Sepharose-insolubilization of the dihydrolipoyl transacetylase core component of the pyruvate dehydrogenase complex: preparation and characterization.

The dihydrolipoyl transacetylase core components of the bovine kidney and heart pyruvate dehydrogenase complexes were covalently attached through the lipoyl moiety to Sepharose by the thiol-crosslinking reagent, N,N'-p-phenylenedimaleimide. In one approach, the N,N-p-phenylenedimaleimide was allowed to react with glutathione which was in turn linked by its N-terminal to Sepharose CL-6B. In addition, we found that N,N-p-phenylenedimaleimide would react directly with Sepharose CL-6B (at undetermined sites) and could be used as the sole bridge in forming a stable linkage of the transacetylase core to Sepharose. With the latter approach the extent of multiple-linkage of the 60-subunit core could more easily be controlled.
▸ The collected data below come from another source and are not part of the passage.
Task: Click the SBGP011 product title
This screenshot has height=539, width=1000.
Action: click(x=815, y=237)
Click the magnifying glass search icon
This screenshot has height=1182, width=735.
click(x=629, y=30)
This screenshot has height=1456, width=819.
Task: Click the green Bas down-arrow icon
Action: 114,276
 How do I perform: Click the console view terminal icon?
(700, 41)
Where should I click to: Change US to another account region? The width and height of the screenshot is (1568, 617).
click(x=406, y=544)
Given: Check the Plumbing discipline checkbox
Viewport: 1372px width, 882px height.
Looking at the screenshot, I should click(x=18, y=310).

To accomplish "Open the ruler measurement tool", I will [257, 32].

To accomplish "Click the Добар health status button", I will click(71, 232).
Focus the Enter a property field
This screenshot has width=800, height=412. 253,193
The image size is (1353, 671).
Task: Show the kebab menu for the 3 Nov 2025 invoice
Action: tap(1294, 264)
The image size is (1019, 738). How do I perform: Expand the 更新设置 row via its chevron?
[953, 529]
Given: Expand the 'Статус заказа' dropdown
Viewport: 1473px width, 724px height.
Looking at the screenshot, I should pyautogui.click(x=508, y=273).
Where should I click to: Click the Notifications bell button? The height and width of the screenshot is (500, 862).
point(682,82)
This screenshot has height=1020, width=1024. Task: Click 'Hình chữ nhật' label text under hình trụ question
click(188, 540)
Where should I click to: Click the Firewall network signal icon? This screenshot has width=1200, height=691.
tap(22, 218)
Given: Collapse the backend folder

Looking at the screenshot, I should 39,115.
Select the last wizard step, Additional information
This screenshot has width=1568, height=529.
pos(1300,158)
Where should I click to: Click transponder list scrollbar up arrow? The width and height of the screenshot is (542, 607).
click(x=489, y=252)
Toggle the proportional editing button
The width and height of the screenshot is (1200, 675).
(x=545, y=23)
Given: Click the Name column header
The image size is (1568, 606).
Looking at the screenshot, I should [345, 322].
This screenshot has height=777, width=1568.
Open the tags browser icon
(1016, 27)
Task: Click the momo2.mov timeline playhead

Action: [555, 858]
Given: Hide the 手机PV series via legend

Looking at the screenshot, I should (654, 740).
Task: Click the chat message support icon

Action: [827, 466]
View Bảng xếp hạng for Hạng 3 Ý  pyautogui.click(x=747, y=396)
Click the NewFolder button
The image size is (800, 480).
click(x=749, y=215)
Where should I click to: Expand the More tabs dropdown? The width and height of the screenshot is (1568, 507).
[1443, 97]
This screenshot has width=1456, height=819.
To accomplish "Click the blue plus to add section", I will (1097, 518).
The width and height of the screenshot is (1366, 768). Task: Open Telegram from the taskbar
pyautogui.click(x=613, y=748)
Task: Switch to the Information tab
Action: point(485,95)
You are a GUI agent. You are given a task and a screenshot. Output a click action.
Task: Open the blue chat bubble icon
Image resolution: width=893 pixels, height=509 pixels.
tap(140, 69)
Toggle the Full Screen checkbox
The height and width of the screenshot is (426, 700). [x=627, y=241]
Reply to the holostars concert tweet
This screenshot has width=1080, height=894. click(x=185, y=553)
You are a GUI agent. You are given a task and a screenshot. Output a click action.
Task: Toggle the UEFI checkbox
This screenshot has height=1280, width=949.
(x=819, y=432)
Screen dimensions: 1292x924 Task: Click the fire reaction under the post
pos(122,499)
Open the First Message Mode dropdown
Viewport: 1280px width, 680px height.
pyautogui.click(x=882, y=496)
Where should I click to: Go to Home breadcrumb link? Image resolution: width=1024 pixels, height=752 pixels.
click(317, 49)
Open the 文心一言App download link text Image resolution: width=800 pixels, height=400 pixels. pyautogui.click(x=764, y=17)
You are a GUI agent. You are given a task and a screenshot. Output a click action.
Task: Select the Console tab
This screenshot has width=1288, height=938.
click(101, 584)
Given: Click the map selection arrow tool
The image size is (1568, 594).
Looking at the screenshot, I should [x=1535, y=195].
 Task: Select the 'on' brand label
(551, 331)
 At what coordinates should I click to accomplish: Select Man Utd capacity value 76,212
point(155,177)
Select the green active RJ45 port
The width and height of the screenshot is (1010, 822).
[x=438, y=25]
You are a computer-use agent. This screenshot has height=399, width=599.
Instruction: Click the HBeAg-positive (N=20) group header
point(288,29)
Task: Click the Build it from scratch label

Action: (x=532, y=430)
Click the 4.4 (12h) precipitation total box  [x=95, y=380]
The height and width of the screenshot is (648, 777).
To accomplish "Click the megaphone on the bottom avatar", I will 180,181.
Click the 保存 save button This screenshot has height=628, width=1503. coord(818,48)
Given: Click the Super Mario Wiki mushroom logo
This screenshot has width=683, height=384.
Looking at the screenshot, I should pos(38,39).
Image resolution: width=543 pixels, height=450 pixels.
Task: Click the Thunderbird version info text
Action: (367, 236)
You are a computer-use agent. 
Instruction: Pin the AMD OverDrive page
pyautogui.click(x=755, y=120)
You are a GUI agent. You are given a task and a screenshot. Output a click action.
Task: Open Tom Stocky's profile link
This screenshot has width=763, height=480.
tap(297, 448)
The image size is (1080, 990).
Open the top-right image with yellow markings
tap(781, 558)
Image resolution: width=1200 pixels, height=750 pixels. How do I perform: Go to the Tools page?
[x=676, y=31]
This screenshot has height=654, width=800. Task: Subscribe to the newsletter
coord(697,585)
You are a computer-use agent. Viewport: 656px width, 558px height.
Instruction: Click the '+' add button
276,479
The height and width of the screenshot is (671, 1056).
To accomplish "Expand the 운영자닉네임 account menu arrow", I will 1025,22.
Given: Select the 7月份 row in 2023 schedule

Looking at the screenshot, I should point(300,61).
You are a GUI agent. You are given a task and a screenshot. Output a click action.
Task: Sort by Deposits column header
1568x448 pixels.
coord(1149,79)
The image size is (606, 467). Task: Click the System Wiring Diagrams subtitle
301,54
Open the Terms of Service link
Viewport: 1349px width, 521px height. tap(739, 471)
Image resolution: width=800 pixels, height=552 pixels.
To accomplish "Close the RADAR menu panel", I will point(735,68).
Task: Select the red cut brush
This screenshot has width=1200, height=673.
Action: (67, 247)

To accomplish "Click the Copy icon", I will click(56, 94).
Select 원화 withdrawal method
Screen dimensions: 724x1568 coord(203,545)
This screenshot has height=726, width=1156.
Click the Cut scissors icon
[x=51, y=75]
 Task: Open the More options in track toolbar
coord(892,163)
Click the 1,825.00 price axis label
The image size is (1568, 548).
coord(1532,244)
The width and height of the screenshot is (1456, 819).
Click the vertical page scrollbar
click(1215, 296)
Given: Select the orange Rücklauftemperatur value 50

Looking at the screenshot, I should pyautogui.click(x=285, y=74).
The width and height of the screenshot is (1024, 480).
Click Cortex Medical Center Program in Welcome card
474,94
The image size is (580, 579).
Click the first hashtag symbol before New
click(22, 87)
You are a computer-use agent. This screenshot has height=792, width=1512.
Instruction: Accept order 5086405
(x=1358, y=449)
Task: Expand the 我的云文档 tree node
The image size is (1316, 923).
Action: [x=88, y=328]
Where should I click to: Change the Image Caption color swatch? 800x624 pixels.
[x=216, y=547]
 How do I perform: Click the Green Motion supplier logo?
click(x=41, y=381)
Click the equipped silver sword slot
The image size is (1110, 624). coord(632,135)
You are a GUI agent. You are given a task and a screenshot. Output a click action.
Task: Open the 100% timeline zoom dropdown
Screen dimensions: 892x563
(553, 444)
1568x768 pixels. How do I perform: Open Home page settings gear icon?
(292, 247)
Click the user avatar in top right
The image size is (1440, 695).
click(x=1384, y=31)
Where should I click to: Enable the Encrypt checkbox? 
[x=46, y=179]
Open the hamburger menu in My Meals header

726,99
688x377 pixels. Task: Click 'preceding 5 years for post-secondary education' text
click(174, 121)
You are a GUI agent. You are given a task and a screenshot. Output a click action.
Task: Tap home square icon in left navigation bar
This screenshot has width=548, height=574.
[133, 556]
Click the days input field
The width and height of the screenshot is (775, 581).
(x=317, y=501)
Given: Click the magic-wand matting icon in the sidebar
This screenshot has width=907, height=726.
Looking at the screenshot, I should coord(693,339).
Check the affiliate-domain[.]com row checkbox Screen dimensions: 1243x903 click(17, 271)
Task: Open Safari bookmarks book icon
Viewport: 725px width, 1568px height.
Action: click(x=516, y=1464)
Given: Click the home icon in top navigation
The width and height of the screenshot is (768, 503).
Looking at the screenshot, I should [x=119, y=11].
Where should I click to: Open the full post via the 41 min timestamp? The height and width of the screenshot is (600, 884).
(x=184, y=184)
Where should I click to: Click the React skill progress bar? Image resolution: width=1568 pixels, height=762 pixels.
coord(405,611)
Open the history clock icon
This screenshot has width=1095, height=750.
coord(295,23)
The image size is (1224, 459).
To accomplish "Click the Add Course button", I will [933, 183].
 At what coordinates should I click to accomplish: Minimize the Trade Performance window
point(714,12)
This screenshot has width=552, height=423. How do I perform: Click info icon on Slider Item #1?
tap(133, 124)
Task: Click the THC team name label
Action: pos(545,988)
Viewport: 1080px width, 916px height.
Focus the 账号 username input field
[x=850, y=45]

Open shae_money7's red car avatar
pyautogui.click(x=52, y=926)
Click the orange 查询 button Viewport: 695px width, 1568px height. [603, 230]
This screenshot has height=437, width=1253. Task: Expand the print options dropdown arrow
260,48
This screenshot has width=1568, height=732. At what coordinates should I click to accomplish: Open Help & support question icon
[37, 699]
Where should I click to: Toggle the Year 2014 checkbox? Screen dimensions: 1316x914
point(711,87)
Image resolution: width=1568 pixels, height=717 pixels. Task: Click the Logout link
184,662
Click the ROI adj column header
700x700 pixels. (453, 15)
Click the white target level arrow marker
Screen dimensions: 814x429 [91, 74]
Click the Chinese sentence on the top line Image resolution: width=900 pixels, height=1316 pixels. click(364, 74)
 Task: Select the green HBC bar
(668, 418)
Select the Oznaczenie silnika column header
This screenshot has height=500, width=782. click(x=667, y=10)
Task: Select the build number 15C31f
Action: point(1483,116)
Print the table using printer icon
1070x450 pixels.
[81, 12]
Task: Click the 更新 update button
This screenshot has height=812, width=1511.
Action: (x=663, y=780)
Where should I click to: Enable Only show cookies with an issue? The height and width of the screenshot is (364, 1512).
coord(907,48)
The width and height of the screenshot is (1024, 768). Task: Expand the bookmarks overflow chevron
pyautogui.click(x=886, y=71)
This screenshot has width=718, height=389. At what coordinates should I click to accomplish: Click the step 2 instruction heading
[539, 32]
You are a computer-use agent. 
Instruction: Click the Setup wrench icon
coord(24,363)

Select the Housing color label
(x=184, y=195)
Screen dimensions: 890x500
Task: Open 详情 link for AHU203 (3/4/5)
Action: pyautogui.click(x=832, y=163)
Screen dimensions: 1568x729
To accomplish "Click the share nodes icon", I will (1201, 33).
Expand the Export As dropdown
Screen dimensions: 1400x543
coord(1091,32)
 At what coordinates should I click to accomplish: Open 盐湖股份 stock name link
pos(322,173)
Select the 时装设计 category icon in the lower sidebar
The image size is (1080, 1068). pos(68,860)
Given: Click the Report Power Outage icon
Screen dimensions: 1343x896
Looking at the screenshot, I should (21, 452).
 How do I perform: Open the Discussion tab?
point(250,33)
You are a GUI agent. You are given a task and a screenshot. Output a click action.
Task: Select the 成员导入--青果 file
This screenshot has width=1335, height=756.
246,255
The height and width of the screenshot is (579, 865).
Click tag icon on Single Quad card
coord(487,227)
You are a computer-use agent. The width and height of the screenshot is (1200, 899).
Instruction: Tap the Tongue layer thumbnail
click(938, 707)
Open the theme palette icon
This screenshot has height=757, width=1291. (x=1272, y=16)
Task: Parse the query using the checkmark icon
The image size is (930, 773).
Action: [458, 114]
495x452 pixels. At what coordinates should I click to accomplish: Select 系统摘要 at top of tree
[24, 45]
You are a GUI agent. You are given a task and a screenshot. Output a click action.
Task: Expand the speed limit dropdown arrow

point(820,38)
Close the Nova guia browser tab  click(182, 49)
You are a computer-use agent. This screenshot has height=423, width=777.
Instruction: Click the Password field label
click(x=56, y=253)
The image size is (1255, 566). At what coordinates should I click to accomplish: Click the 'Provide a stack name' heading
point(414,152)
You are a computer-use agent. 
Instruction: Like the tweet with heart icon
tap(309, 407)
This should be a generally useful approach for linking proteins with reactive surface thiol residues. Insolubilization of the core of the pyruvate dehydrogenase complex by these methods did not appear to significantly alter the binding of other protein components of the complex, but the catalytic activities of the complex requiring the lipoyl moiety were appreciably altered. Procedures for coupling the transacetylase core to various derivatives of phenylenedimaleimide-Sepharose and techniques described for studying the protein products should be useful in preparation of specialized matrices for both protein purification and the study of protein-protein interactions.